TIPOLOGIE DISTINTE: Earl grey (aromatizzato al bergamotto) Darjeeling (coltivato ad alta quota, con note agrumate) Ceylon (fruttato e balsamico) Assam (speziato, tannico e intenso).
Il matcha, originario del Giappone, è polvere di tè verde coltivato all’ombra, ciò contribuisce a mantenere un bel colore verde brillante. Viene sciolto mescolandolo con una tradizionale frusta di bambù.

PROPRIETÀ FUNZIONALI:
L’epigallocatechina gallato è un polifenolo particolarmente abbondante nelle foglie di tè verde. È un potente antiossidante che contrasta i radicali liberi, e modulatore della glicemia. I flavonoidi presenti nelle foglie di tè hanno attività antinfiammatoria, antiipertensiva e ipocolesterolemizzante.
La concentrazione dei polifenoli presenti nel tè dipende dalla lavorazione a cui sono esposte le foglie dopo la raccolta. Il tè verde e quello bianco, essendo sottoposti a trattamenti più blandi, conservano un maggior contenuto di polifenoli e caffeina (4%).
La concentrazione è influenzata anche dalla temperatura dell’acqua e dal tempo di infusione: per non danneggiare i polifenoli è necessario utilizzare acqua che non superi gli 80°C per un tempo massimo di 4 minuti. Utilizzare da 1 a 5 grammi di foglie per 100 millilitri d’acqua. Consumarlo subito dopo la produzione aumenta il contenuto di polifenoli ingeriti che invece cominceranno a degradarsi facilmente dopo l’infusione. Lasciare li il tè a raffreddarsi prima di berlo, infatti, non è mai una buona idea: meglio diminuire la temperatura dell’acqua di infusione per poterlo consumare immediatamente dopo averlo preparato.
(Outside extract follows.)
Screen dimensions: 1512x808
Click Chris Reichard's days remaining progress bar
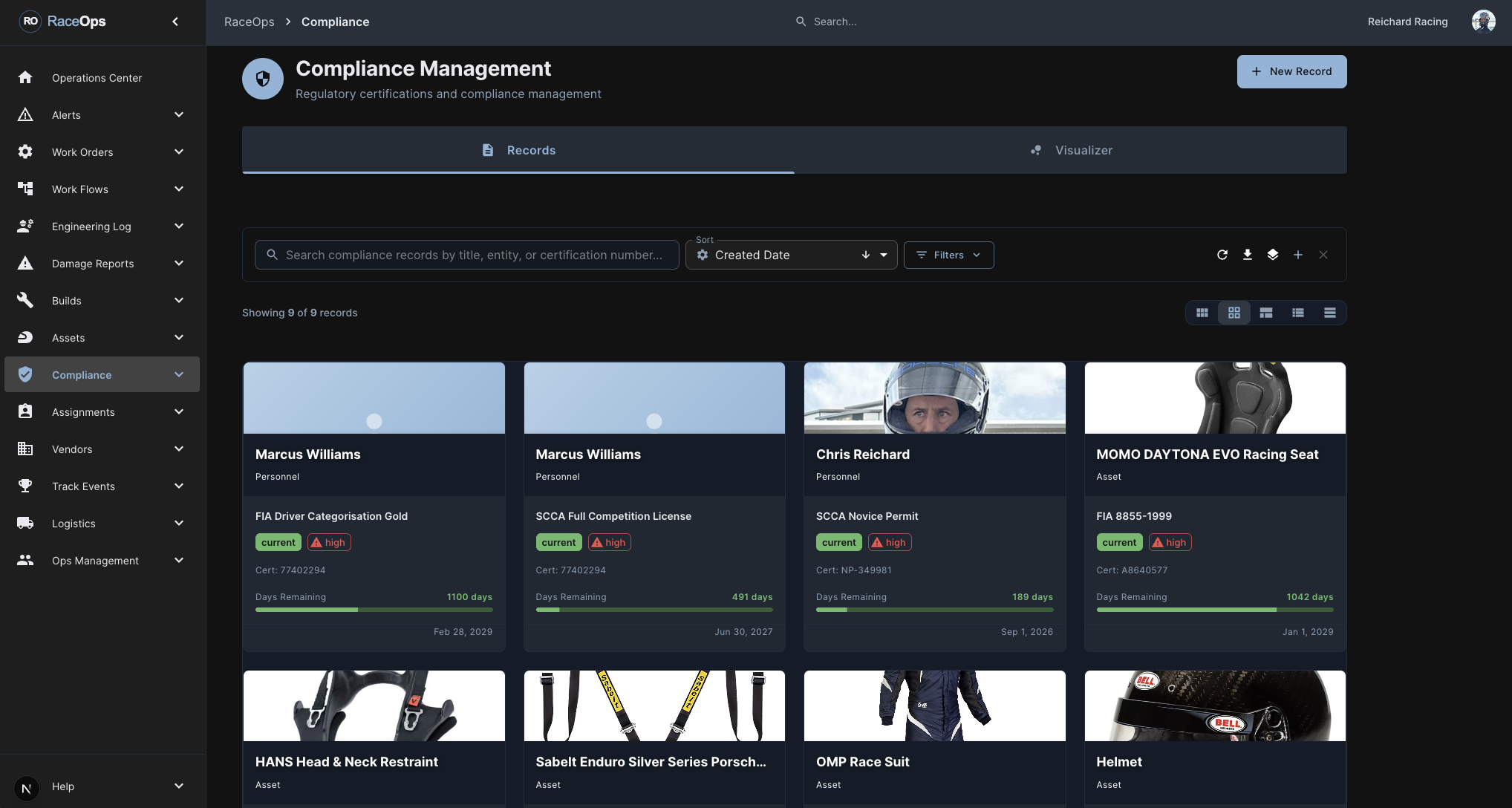click(934, 609)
Inoltre l’acqua troppo calda favorisce l’estrazione dei tannini conferendo astringenza. Se si vuole realizzare un’infusione a freddo è possibile lasciarlo in frigo dalle 3 alle 6 ore.
Conservare in contenitori scuri, preferibilmente di ceramica, al riparo da luce e odori.
PERCHÉ CONSUMARLO CON IL LIMONE:
- I tannini del tè hanno funzione astringente per l’apparato enterico, equilibrando la funzionalità intestinale, attività esaltata dall’aggiunta di succo di limone.
- Il tè verde supporta l’apparato immunitario contenendo sali minerali come selenio e zinco. Le foglie fresche contengono anche vitamina C che si perde però con l’essicazione ed è quindi necessario integrarla per poterne completare il profilo immunitario.
- Il tè contiene sostanze inibitrici dell’assorbimento del ferro: è sconsigliato per persone affette da anemia, ma aggiungere succo di limone al tè – non troppo caldo per non degradare la vitamina C sensibile alle alte temperature – può contrastare l’azione chelante perché la vitamina C permette l’assorbimento del ferro.